- Work required:
Would you please repeat exactly the entries below, starting at the line with "The image size is (949, 361)." and ending at the line with "Task: Tap the 단위 label in the QR section", and nothing outside that range? Leave out the pictures.

- Dataset entries:

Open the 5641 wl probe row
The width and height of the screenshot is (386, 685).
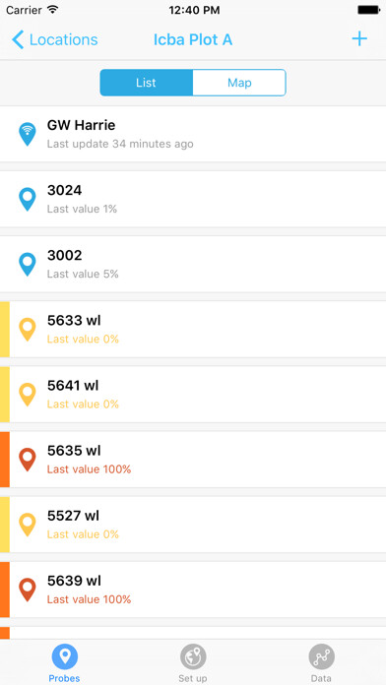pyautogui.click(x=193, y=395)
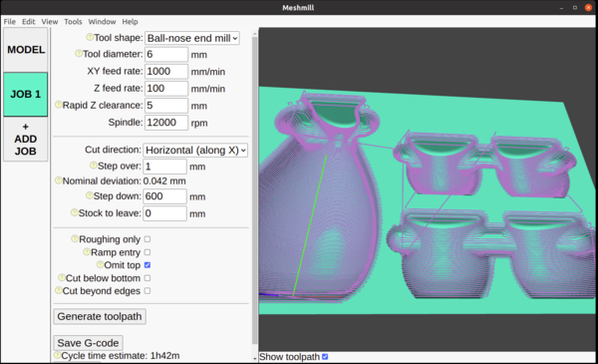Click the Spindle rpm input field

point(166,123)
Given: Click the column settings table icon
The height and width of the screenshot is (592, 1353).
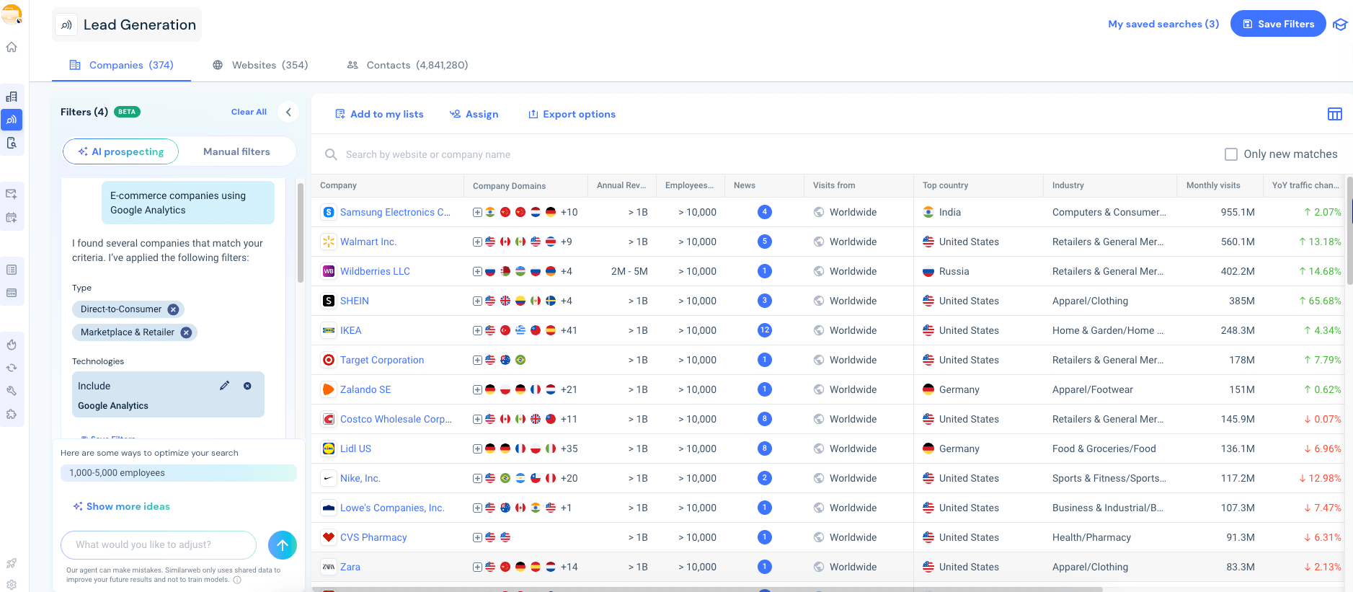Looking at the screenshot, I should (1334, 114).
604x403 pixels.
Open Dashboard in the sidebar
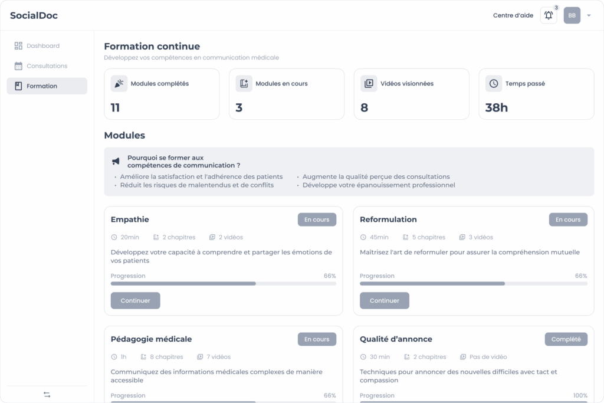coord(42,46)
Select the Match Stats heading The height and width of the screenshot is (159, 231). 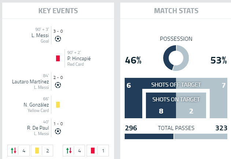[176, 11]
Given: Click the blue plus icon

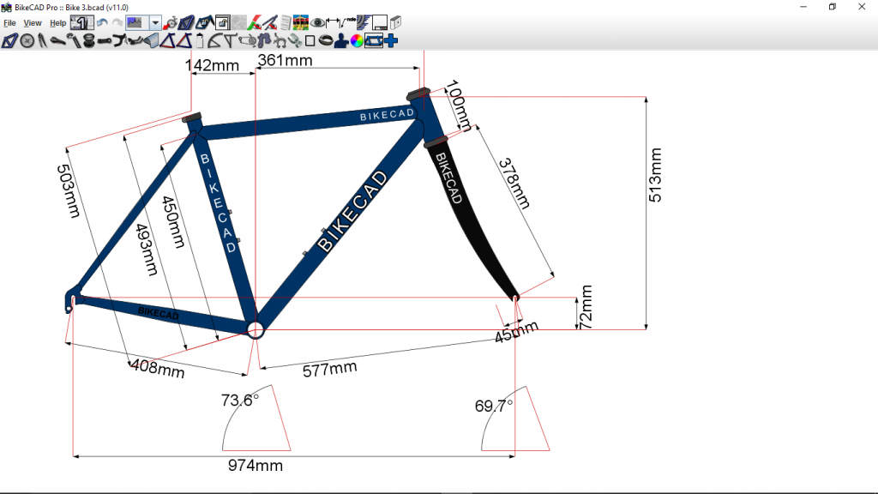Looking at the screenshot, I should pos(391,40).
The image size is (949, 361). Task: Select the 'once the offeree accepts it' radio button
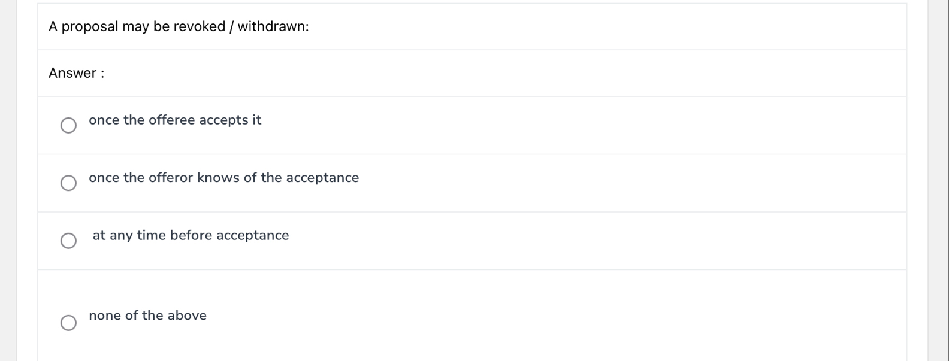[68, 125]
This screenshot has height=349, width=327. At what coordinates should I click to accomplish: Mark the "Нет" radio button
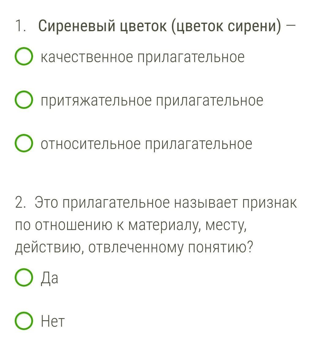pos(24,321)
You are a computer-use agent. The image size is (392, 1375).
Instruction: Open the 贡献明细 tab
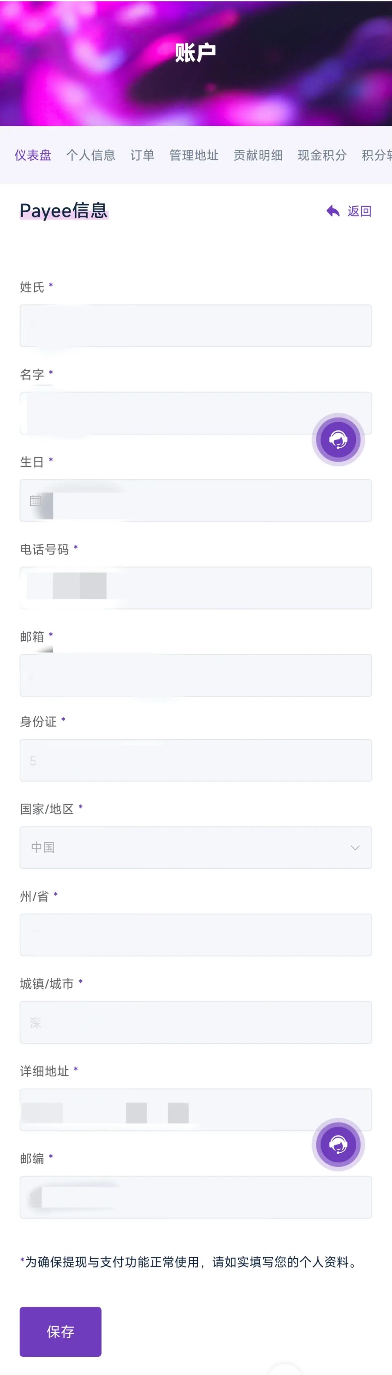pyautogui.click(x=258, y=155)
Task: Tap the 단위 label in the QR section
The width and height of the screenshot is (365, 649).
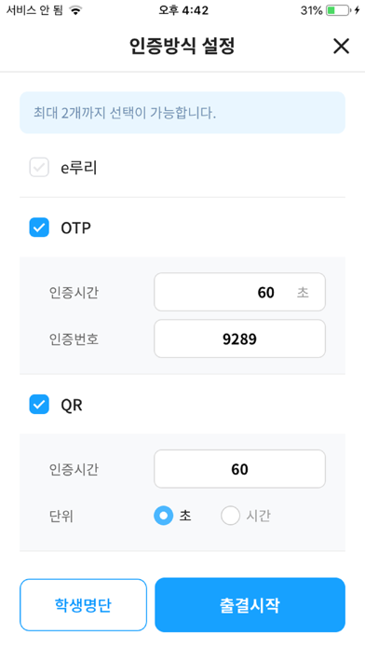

---

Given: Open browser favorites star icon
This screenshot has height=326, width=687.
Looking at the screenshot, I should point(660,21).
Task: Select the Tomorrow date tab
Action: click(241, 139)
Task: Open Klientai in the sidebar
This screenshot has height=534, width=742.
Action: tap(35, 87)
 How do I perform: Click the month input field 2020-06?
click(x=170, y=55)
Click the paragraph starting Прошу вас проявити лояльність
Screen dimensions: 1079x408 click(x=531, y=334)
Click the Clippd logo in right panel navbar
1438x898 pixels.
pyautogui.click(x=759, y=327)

- Expected output:
The image size is (949, 361). Task: Select the 'once the offeree accepts it' radio button
[68, 125]
This screenshot has height=349, width=327. At what coordinates should I click to accomplish: Mark the "Нет" radio button
pos(24,321)
You are a computer-use agent. The image size is (392, 1375).
Instruction: Open the 贡献明细 tab
pyautogui.click(x=258, y=155)
Task: Tap the 단위 label in the QR section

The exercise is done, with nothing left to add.